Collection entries
━━━

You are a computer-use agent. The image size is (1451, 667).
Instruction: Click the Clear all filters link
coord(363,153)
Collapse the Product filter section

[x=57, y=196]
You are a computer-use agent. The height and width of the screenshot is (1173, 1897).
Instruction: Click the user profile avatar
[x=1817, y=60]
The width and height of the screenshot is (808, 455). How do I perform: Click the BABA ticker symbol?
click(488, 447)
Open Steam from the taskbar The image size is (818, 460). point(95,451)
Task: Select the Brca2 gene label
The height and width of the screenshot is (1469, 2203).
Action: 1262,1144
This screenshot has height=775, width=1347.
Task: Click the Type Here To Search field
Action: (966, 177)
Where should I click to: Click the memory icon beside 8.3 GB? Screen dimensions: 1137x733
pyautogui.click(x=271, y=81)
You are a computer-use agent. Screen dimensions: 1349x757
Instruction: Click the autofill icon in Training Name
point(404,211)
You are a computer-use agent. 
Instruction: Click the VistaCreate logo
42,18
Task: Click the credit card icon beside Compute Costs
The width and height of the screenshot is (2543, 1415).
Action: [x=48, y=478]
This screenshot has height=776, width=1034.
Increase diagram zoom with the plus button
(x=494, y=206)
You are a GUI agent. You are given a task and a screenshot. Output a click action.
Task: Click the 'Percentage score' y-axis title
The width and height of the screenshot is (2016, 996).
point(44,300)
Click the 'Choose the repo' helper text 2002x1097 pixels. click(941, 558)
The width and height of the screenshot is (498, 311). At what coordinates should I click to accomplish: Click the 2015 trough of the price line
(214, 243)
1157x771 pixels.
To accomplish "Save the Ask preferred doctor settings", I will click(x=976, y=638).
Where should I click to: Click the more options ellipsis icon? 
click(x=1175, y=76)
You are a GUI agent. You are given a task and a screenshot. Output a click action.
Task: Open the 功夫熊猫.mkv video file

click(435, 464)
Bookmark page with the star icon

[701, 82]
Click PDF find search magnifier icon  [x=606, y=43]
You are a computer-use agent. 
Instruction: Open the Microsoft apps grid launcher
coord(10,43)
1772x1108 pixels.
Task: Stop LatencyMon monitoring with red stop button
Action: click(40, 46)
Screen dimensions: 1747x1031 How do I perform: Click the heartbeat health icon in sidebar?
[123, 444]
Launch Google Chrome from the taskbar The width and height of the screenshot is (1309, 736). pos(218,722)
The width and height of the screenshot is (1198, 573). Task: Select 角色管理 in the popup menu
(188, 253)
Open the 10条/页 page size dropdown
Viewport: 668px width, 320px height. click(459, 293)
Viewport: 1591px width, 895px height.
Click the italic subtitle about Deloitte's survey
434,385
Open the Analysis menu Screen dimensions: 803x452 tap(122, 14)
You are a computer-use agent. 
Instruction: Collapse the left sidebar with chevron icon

━━━

▶ _YOUR INSTRUCTIONS_
Exactly as they are written, print the entries again.

▶ _ANSWER AREA_
You are a computer-use agent. The image size is (1451, 667).
Instruction: Click the Clear all filters link
coord(363,153)
Collapse the Product filter section

[x=57, y=196]
You are a computer-use agent. The height and width of the screenshot is (1173, 1897).
Instruction: Click the user profile avatar
[x=1817, y=60]
The width and height of the screenshot is (808, 455). How do I perform: Click the BABA ticker symbol?
click(488, 447)
Open Steam from the taskbar The image size is (818, 460). point(95,451)
Task: Select the Brca2 gene label
The height and width of the screenshot is (1469, 2203).
Action: 1262,1144
This screenshot has height=775, width=1347.
Task: Click the Type Here To Search field
Action: (966, 177)
Where should I click to: Click the memory icon beside 8.3 GB? Screen dimensions: 1137x733
pyautogui.click(x=271, y=81)
You are a computer-use agent. Screen dimensions: 1349x757
Instruction: Click the autofill icon in Training Name
point(404,211)
You are a computer-use agent. 
Instruction: Click the VistaCreate logo
42,18
Task: Click the credit card icon beside Compute Costs
The width and height of the screenshot is (2543, 1415).
Action: [x=48, y=478]
This screenshot has height=776, width=1034.
Increase diagram zoom with the plus button
(x=494, y=206)
You are a GUI agent. You are given a task and a screenshot. Output a click action.
Task: Click the 'Percentage score' y-axis title
The width and height of the screenshot is (2016, 996).
point(44,300)
Click the 'Choose the repo' helper text 2002x1097 pixels. click(941, 558)
The width and height of the screenshot is (498, 311). At what coordinates should I click to accomplish: Click the 2015 trough of the price line
(214, 243)
1157x771 pixels.
To accomplish "Save the Ask preferred doctor settings", I will click(x=976, y=638).
Where should I click to: Click the more options ellipsis icon? 
click(x=1175, y=76)
You are a GUI agent. You are given a task and a screenshot. Output a click action.
Task: Open the 功夫熊猫.mkv video file

click(435, 464)
Bookmark page with the star icon

[701, 82]
Click PDF find search magnifier icon  [x=606, y=43]
You are a computer-use agent. 
Instruction: Open the Microsoft apps grid launcher
coord(10,43)
1772x1108 pixels.
Task: Stop LatencyMon monitoring with red stop button
Action: click(40, 46)
Screen dimensions: 1747x1031 How do I perform: Click the heartbeat health icon in sidebar?
[123, 444]
Launch Google Chrome from the taskbar The width and height of the screenshot is (1309, 736). pos(218,722)
The width and height of the screenshot is (1198, 573). Task: Select 角色管理 in the popup menu
(188, 253)
Open the 10条/页 page size dropdown
Viewport: 668px width, 320px height. click(459, 293)
Viewport: 1591px width, 895px height.
Click the italic subtitle about Deloitte's survey
434,385
Open the Analysis menu Screen dimensions: 803x452 tap(122, 14)
You are a computer-use agent. 
Instruction: Collapse the left sidebar with chevron icon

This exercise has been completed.